Could Hydromethylthionine Be An Effective Alzheimer’s Treatment?

Alzheimer’s disease continues to be at the center of medical research, with breakthroughs in its source and cause helping to advise potential new treatments.  This week, one of these treatments has emerged from the Scotland- and Singapore-based TauRx.  

TauRx reported unexpected results pharmacokinetic analysis of the effective relationships between treatment dose, blood levels, and the pharmacological activity of their new drug on the brain’s of more than 1,000 patients diagnosed with mild-to-moderate Alzheimer’s disease. 

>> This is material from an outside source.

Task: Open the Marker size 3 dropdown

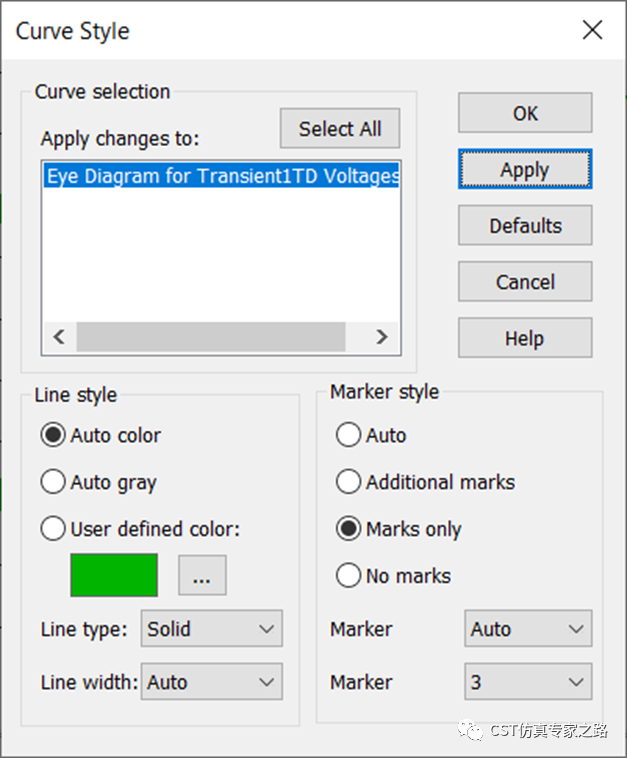Action: (528, 682)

This new drug—formerly known as LMTM—is called hydromethylthionine.  

Previous Phase 3 global clinical trials of the drug showed that, even at its lowest dose (8mg per day), produced favorable concentration-dependent results on cognitive decline and brain atrophy.  

When taken as a tablet, this drug is a WHO-approved non-proprietary treatment that blocks abnormal aggregation of tau protein in the brain.  This, of course, is quickly becoming the most recognized driver of clinical dementia.  

Originally, the drug was given to nearly 1,700 patients with mild-to-moderate Alzheimer’s disease between 2012 and 2016.  The researchers tested Hydromethylthionine at doses between 150 and 250 mg per day (against the lowest possible dose of 8 mg per day).  Obviously, they were all found to be effective. 

Aberdeen University’s Professor Claude Wischik explains, “Since we already have a substantial database supporting the safety and tolerability of hydromethylthionine in clinical trials of patients with mild-to-moderate Alzheimer’s disease, the additional results of this analysis have given us the confidence to expand the scope of the new TauRx Lucidity clinical trial to confirm the potential efficacy of the hydromethylthionine 16 mg/day dose in these types of patients.”

Thus, the researchers ran this new trial of more than 1,000 patients to find positive results using the Alzheimer’s Disease Assessment Scale-cognitive subscale.  Abbreviated as ADAS-Cog, this is the industry’s standard scale for measuring the observable neuropsychological changes in Alzhiemer’s disease during clinical trials.  A change value of 4 points is, in general, considered to be clinically meaningful. 

The executive chairman of TauRx Therapeutics Ltd goes on to say, “In addition to the reduction in brain atrophy, we were surprised to see the large cognitive effects of treatment in the patient group with the higher blood levels of hydromethylthionine at the 8 mg daily dose. According to scores from the ADAS-cog scale, the effect was around 7.5 points, or three times that seen from current routine Alzheimer’s treatments, and would be equivalent to an 85 percent reduction in cognitive decline over 65 weeks.”